Southern Union Company
- Industry: Petroleum industry
- Founded: 1929; 97 years ago
- Founder: Clint Murchison, Sr.
- Defunct: March 26, 2012; 14 years ago
- Headquarters: Houston, Texas
- Products: Pipeline transport

= Southern Union Company =

American natural gas utility corporation

Southern Union Company was a natural gas utility and energy resources company based in Houston, Texas. In 2012, the company was acquired by Energy Transfer Partners.
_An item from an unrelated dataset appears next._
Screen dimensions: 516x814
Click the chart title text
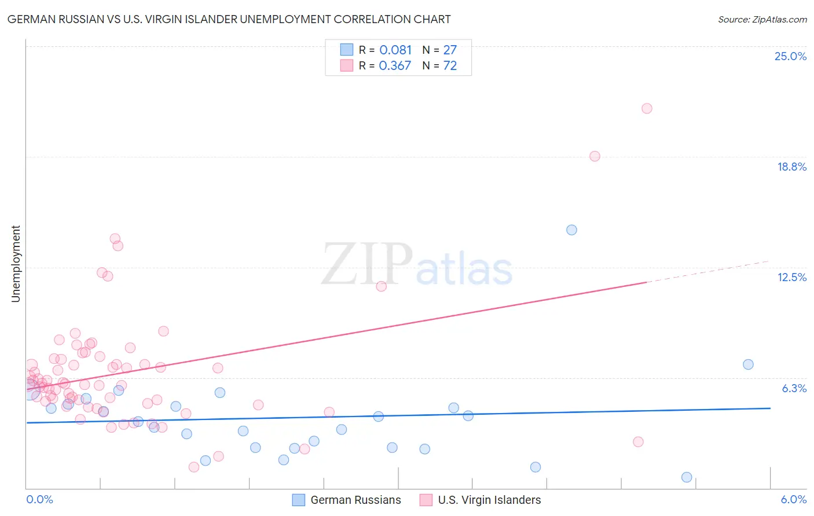229,19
The company owned and operated more than 20000 mi of gathering and transportation pipelines that transported natural gas from major producing areas to major markets in the Southeast, Midwest, and Great Lakes regions. It also owned a large liquefied natural gas import terminal.

Southern Union Gas Services, with approximately 5,500 miles of pipelines, was engaged in the gathering, transmission, treating, processing and re-delivery of natural gas and natural gas liquids in Texas and New Mexico.

==History==
The company was founded in 1929 by Clint Murchison Sr. as Wink Gas Co., a pipeline and utility company.

In February 1990, Metro Mobile CTS, controlled by billionaire George Lindemann, acquired the company for $175 million.

In 1991, the Arizona operations were sold to Citizens Utilities.

The company acquired pipeline assets from Enron and a large natural gas business from the Bass family.

In 2003, the Texas utility operations were sold to ONEOK.

In 2012, the company sued the government in the case of Southern Union Co. v. United States, which was decided upon by the Supreme Court of the United States, after the company was convicted of storing hazardous liquid mercury without a permit.

In March 2012, the company was acquired by Energy Transfer Partners.

In September 2013, Missouri Gas Energy was sold to Laclede Group for $975 million.